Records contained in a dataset

-------

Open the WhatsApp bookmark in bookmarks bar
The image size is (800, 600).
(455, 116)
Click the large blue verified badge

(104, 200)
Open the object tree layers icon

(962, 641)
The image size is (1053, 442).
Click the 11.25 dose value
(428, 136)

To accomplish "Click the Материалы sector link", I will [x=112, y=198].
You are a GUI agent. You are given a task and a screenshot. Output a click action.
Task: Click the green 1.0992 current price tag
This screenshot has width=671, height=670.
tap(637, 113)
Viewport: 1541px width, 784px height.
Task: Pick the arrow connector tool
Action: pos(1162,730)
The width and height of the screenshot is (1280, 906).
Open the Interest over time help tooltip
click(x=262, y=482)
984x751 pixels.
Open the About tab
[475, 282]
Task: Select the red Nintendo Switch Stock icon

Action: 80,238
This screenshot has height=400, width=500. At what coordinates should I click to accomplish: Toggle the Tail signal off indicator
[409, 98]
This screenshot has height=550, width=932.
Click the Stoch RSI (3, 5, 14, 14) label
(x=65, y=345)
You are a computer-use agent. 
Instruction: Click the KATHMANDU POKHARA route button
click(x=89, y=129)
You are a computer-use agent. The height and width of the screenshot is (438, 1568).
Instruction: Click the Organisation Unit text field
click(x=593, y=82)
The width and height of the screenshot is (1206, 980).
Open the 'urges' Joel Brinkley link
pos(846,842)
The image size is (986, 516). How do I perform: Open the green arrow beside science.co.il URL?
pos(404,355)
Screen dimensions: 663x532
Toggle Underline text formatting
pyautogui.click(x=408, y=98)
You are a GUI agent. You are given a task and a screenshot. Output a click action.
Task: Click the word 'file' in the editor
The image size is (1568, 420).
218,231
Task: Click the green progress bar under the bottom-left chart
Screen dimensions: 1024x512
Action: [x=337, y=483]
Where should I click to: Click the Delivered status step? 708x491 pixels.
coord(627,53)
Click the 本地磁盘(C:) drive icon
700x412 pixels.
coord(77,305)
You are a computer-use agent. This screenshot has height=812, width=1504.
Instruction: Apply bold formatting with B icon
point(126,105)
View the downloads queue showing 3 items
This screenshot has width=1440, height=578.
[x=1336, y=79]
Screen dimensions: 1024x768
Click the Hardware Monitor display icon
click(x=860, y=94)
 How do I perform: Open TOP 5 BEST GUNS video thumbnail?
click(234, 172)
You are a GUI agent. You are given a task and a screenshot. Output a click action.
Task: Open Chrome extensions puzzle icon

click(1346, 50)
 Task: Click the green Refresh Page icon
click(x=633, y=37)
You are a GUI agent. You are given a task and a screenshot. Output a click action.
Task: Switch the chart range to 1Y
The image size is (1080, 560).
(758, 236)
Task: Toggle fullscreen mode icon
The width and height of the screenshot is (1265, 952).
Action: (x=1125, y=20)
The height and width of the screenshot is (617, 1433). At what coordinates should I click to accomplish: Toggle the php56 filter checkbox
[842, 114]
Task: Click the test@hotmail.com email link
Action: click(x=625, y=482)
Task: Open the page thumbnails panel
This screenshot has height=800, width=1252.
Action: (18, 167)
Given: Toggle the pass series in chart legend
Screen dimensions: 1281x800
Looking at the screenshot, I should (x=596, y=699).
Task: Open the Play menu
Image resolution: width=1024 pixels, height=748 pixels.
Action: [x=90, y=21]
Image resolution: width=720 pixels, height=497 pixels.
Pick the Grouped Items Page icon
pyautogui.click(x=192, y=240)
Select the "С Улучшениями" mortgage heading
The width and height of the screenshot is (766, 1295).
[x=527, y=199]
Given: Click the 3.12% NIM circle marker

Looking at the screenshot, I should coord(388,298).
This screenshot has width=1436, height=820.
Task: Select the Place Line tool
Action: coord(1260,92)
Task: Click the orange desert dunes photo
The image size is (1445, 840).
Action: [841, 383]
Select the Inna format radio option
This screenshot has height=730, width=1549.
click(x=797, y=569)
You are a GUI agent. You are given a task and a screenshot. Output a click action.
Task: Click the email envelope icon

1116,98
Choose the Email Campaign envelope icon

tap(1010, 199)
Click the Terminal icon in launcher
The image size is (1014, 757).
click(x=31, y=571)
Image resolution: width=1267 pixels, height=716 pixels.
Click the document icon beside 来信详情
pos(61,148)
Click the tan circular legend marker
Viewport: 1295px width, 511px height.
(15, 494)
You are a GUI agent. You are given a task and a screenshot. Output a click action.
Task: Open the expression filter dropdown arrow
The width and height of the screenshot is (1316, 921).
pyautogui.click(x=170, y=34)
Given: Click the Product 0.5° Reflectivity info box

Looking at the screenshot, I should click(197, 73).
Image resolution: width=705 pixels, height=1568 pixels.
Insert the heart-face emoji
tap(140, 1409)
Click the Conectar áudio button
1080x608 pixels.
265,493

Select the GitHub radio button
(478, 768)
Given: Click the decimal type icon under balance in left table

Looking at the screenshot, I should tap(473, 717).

-------

* _AIM OF THE EXERCISE_
Give back exactly the lines above, from the line containing "Instruction: Apply bold" through the line containing "Task: Toggle fullscreen mode icon", with both end lines and nothing more.

* _RESULT OF THE TASK_
Instruction: Apply bold formatting with B icon
point(126,105)
View the downloads queue showing 3 items
This screenshot has width=1440, height=578.
[x=1336, y=79]
Screen dimensions: 1024x768
Click the Hardware Monitor display icon
click(x=860, y=94)
 How do I perform: Open TOP 5 BEST GUNS video thumbnail?
click(234, 172)
You are a GUI agent. You are given a task and a screenshot. Output a click action.
Task: Open Chrome extensions puzzle icon

click(1346, 50)
 Task: Click the green Refresh Page icon
click(x=633, y=37)
You are a GUI agent. You are given a task and a screenshot. Output a click action.
Task: Switch the chart range to 1Y
The image size is (1080, 560).
(758, 236)
Task: Toggle fullscreen mode icon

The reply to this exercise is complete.